It can be advantageous if the electrically conducting reinforcement fibers are designed as woven fabrics and/or as scrims and/or as nonwoven fabrics and are arranged in layers. In this manner, the mechanical and electrically heating properties of the reinforcement fibers can be adapted to a large extent and can be influenced according to the respective requirements, for example by the arrangement and the layer thickness of the reinforcement fibers in the anchoring layer. Furthermore, it is also possible to influence the mechanical and electrical properties and thus the heating properties through the length of the reinforcement fibers depending on the demand and on the required heating power.

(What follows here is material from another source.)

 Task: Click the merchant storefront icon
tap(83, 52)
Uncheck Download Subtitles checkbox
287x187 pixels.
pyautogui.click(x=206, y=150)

In a first embodiment, the conducting reinforcement fibers can be formed of fibers on carbon basis, in particular carbon fibers, and/or glass fibers and/or electrically conducting synthetic fibers and/or metallic fibers or similar highly stressable fibrous materials. It is also conceivable to use combinations of such fibers in the anchoring layer. Carbon fibers and metallic fibers are electrically conducting and with appropriate dimensioning, for example through appropriate cross-sections or by bundling thin individual fibers into strands, can assume and transfer respective mechanical loads. Electrically non-conducting fibers such as glass fibers or the like can be made to conduct electricity through additives or coatings, which then allows for using these fibers for heating purposes as well when they conduct electricity. It is also conceivable to integrate additional electrically conducting components such as powders, emulsions or the like, which are then also electrically heatable, into the anchoring layer in order to enhance the heating effect. It is also conceivable to work electrically conducting and non-conducting reinforcement fibers into the anchoring layer, thus combining their properties in the anchoring layer.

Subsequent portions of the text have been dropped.